The rationale behind the provocative technique is to evoke the source of clinical gastrointestinal bleeding, which is not readily apparent during angiography. This source may or may not have been previously identified on prior imaging, such as CT angiography or nuclear scintigraphy. Once the bleeding vessel is angiographically identified, the operator may choose embolization with gelfoam, coils or particle spheres. In certain circumstances, the vessel may be marked for surgical intervention with 2–10 mL methylene blue or a coil.
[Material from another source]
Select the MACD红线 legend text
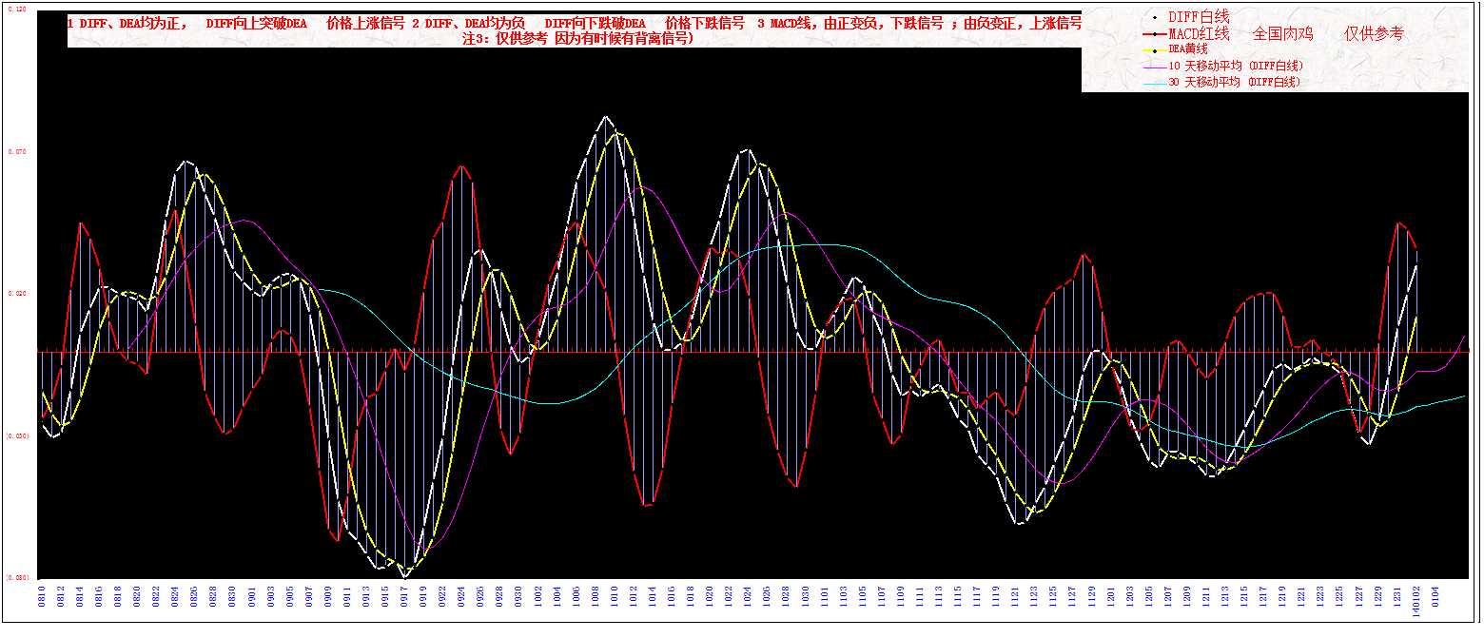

Respondents offered both evidence-based support and anecdotal experience. For instance, a series of 36 patients undergoing provocative mesenteric angiography published in the Journal of Vascular and Interventional Radiology (JVIR; Kim et al. 2010) reported angiographically visible extravasation in 31 percent of provoked cases with successful control of bleeding in 10 out of those 11 cases. Generally, a combination of an intra-arterial anticoagulant (heparin, 25–100 mg), vasodilator (nitroglycerine 100–300 mg, papaverine or verapamil 100–200 mg) and thrombolytic (tPA; 10–50 mg) was suggested to maximize chances of provocation (Zurkiya and Walker 2015). Another option includes systemic intravenous heparin therapy with weight-based dosing.
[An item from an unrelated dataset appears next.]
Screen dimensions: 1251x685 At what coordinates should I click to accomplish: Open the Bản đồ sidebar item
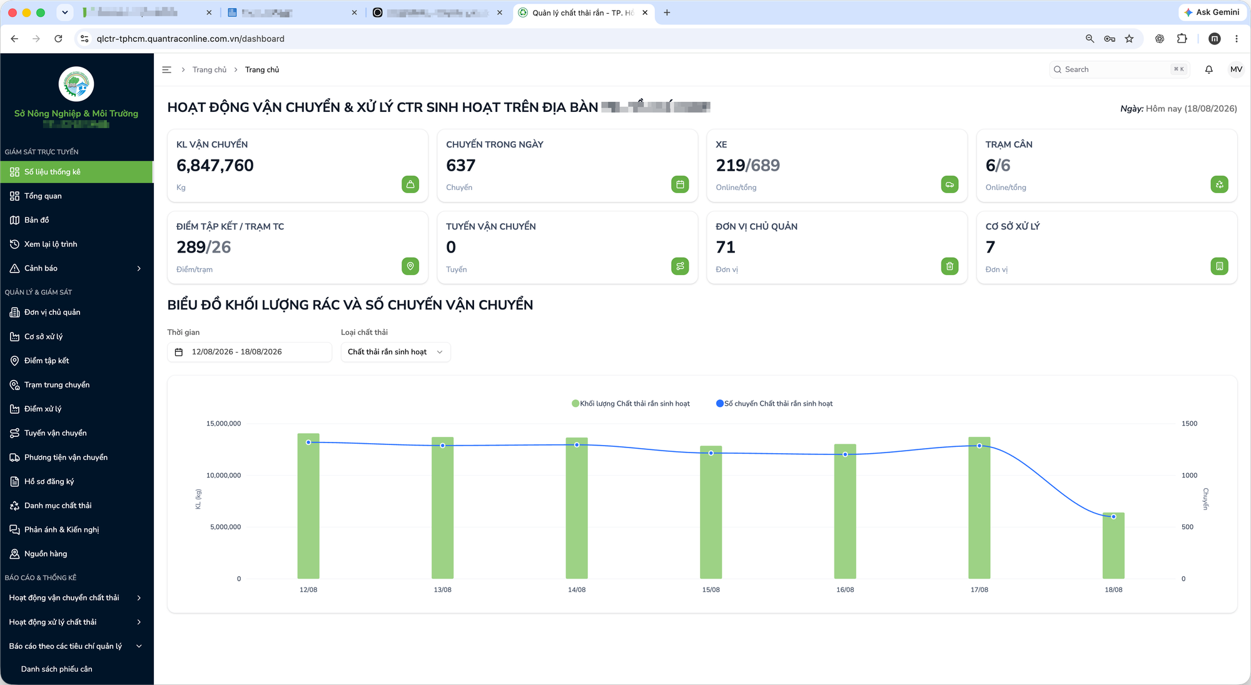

Overall, the combination of medications and dosing varies within the literature and clinical practice, highlighted by the protocols that respondents suggested. A generally accepted step-wise protocol (Kim et al. 2010) involves intra-arterial application of a heparin bolus along with an intra-arterial vasodilator, followed by an initial low dose of tPA. This step is followed by selective mesenteric angiography which, if negative, prompts the operator to utilize a vasodilator with sequentially higher doses of tPA followed by angiography.

Anecdotally, a provoked GI bleed is generally less severe or equal to the patient’s presenting bleed but respondents offered pre-procedural pearls such as keeping units of blood on hand, involving the anesthesia team, and informing the surgical service that a provocative angiogram will be performed so that support may be on hand in the potential event of a complication.

In conclusion, appropriately executed provocative measures may increase the diagnostic and therapeutic yield of mesenteric angiography for gastrointestinal bleeding. In this instance, SIR Connect was able to assist Dr. Walker in identifying a provocative angiographic protocol that he felt comfortable using with his high-risk surgical patient.

References (please refer to the SIR Connect thread for a full list of articles provided by respondents):

  1. Kim, Charles Y., Paul V. Suhocki, Michael J. Miller, Mazhar Khan, Gemini Janus, and Tony P. Smith. “Provocative Mesenteric Angiography for Lower Gastrointestinal Hemorrhage: Results from a Single-Institution Study.” Journal of Vascular and Interventional Radiology: JVIR 21, no. 4 (April 2010): 477–83. doi.org/10.1016/j.jvir.2009.11.021.
  2. Suhocki, Paul V. “Provocative Angiography for Obscure Gastrointestinal Bleeding.” Techniques in Gastrointestinal Endoscopy 5, no. 3 (July 1, 2003): 121–26. doi.org/10.1053/S1096-2883(03)00037-8.
  3. Zurkiya, Omar, and T. Gregory Walker. “Angiographic Evaluation and Management of Nonvariceal Gastrointestinal Hemorrhage.” American Journal of Roentgenology 205, no. 4 (September 23, 2015): 753–63. doi.org/10.2214/AJR.15.14803.